The stretch wanted below opens at the line containing "Click the browser" and closes at the line containing "Expand the 小类明细". Please return it exactly, with no other lines.

==== DATA SUPPLIED ====

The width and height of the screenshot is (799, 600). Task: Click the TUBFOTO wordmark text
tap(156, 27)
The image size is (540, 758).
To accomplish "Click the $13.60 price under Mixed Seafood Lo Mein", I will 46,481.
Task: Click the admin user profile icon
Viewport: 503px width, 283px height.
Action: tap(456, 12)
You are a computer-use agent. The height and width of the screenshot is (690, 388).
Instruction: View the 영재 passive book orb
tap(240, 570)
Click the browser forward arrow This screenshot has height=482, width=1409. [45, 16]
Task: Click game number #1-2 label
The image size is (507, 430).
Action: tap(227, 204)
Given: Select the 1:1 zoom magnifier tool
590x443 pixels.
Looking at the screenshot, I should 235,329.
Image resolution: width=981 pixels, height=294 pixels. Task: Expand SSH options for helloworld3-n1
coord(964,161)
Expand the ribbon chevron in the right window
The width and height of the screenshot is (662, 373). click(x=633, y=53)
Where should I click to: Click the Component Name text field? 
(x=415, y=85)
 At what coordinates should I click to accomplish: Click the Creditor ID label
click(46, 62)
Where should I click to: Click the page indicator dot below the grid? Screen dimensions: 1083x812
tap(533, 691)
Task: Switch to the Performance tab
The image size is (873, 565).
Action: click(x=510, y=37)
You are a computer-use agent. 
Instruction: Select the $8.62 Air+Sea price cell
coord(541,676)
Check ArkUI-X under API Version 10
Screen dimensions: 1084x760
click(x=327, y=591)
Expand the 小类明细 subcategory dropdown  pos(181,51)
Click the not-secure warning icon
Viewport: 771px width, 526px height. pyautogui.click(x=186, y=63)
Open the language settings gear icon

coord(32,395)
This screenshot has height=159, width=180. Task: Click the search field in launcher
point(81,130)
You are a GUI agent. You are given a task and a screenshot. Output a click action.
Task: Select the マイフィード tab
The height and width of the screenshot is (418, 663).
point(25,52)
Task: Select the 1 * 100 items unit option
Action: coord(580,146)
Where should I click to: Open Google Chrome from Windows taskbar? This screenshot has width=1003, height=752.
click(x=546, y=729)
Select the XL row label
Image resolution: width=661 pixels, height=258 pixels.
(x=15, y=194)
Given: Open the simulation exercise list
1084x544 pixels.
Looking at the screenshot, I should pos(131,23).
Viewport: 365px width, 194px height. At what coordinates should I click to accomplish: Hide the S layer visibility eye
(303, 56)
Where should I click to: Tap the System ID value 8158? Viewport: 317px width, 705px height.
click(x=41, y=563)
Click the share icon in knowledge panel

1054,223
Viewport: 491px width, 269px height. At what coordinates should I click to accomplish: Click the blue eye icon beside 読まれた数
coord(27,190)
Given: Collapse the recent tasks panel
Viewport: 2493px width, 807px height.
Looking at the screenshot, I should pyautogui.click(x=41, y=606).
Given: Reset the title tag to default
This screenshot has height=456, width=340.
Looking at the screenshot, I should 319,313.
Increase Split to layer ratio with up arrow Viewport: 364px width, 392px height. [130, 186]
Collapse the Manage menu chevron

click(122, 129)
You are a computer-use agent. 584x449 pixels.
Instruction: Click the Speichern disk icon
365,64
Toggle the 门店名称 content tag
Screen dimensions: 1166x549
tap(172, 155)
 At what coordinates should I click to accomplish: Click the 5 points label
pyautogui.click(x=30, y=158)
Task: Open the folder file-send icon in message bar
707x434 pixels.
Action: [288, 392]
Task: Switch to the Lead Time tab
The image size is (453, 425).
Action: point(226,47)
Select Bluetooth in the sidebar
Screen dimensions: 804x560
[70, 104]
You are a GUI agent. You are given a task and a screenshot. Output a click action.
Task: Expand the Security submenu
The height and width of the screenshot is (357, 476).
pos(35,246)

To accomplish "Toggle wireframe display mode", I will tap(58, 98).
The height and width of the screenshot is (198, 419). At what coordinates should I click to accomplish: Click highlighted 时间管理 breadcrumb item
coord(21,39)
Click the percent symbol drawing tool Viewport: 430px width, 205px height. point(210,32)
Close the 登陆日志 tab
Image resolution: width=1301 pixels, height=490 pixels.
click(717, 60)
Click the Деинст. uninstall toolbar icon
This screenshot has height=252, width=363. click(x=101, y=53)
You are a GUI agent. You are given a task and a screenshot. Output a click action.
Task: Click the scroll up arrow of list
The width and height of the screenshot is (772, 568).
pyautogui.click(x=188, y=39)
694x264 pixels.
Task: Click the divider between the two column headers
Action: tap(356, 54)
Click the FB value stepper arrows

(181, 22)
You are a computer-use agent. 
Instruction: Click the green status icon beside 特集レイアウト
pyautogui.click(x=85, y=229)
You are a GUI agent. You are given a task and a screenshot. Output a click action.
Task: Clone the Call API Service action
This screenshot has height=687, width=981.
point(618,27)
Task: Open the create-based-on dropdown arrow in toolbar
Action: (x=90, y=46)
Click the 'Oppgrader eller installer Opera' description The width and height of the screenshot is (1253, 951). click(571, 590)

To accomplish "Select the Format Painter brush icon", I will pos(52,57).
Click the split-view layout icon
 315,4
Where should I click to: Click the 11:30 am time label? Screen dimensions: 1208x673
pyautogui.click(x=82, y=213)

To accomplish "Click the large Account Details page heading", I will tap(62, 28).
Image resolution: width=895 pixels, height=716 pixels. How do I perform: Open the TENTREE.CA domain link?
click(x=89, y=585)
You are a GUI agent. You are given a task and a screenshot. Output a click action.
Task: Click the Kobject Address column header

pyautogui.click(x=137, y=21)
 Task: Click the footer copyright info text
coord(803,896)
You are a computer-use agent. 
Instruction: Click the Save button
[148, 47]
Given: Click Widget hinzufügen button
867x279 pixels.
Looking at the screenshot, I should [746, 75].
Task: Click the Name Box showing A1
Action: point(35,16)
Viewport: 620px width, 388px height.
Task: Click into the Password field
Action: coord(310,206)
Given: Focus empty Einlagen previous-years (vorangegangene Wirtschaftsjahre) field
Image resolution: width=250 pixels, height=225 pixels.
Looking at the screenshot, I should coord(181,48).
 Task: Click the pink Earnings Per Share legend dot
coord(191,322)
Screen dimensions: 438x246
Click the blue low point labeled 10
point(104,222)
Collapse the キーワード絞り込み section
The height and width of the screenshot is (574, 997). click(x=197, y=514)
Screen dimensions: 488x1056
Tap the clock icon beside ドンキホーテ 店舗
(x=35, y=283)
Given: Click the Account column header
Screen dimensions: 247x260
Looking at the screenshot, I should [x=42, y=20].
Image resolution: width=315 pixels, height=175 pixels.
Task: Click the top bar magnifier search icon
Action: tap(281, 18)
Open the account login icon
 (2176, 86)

====

_TASK RESULT_:
Click the browser forward arrow This screenshot has height=482, width=1409. [45, 16]
Task: Click game number #1-2 label
The image size is (507, 430).
Action: tap(227, 204)
Given: Select the 1:1 zoom magnifier tool
590x443 pixels.
Looking at the screenshot, I should 235,329.
Image resolution: width=981 pixels, height=294 pixels. Task: Expand SSH options for helloworld3-n1
coord(964,161)
Expand the ribbon chevron in the right window
The width and height of the screenshot is (662, 373). click(x=633, y=53)
Where should I click to: Click the Component Name text field? 
(x=415, y=85)
 At what coordinates should I click to accomplish: Click the Creditor ID label
click(46, 62)
Where should I click to: Click the page indicator dot below the grid? Screen dimensions: 1083x812
tap(533, 691)
Task: Switch to the Performance tab
The image size is (873, 565).
Action: click(x=510, y=37)
You are a computer-use agent. 
Instruction: Select the $8.62 Air+Sea price cell
coord(541,676)
Check ArkUI-X under API Version 10
Screen dimensions: 1084x760
click(x=327, y=591)
Expand the 小类明细 subcategory dropdown  pos(181,51)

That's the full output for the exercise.